Er war emeritierter Professor und ich erwartete Antworten in der Qualität, ‚du, ich schreibe an einem neuen Buch über die Geschichte des 2. Weltkrieges‘.
Aber er schwieg zunächst und erst, als ich nachhakte, da sagte er: „Ich bin Trauerredner.“
Mir verschlug es die Sprache.
‚Der Alte, der Professor, und jetzt Trauerredner, so wenig Rente bekommt er doch nun auch nicht.‘
„Wieso tust du dir das an?“, fragte ich ihn stattdessen.
„Weil es spannend ist, die Geschichten von Menschen zu erzählen, die du vorher gar nicht kanntest“, antwortete er.
Es sollten noch ein paar Jahre vergehen, bis ich die gleichen Erfahrungen machte, wie auch mein Vater zuvor.
Klar, du solltest schreiben können und die Worte so in deinen eigenen Sprachduktus bringen, dass dir die Trauergäste auch zuhören wollen.
Doch ist das entscheidend für eine gute Rede?
Nein, ich glaube nicht.

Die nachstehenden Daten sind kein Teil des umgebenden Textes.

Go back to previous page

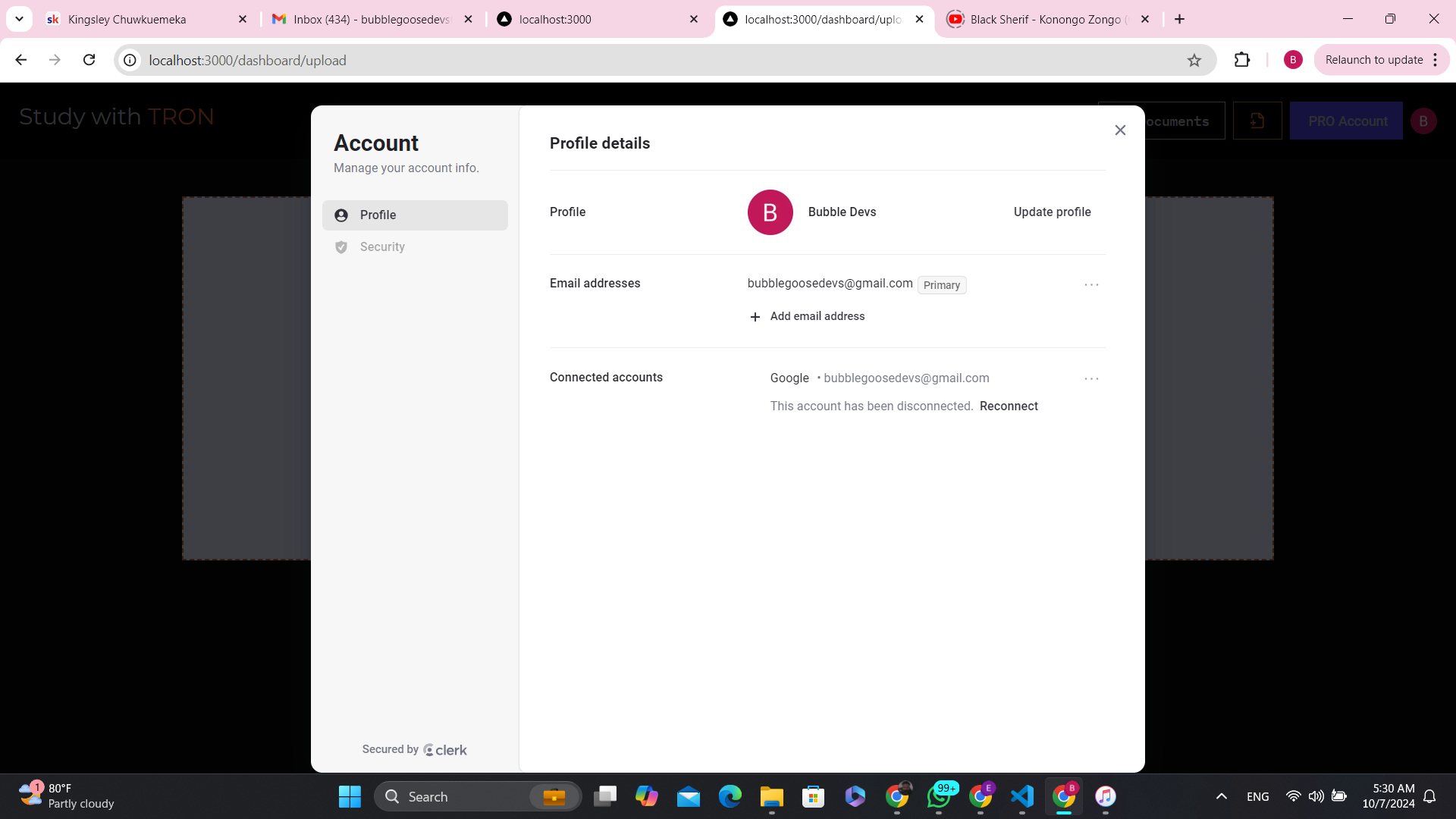pos(21,60)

Es ist vielleicht die Voraussetzung dafür, dass du handwerklich gekonnt formulierst.
Aber wichtig ist etwas ganz anderes.
Du musst dich für das Leben des Menschen, über den du schreiben und später reden willst, interessieren, wahrhaftig den Lebensweg des Verstorbenen nachvollziehen wollen.
Das kostet Kraft und Mühe, denn du musst nicht nur die Daten und Fakten richtig notieren.
Du musst es danach auch in die richtigen Sätze bringen.
Und unweigerlich beginnst du über das Leben eines Menschen nachzudenken, der dir bis dahin fremd war.
Doch mit jeder Erzählung darüber, wie jemand war, was er gefühlt hat, näherst du dich ihm selbst immer mehr.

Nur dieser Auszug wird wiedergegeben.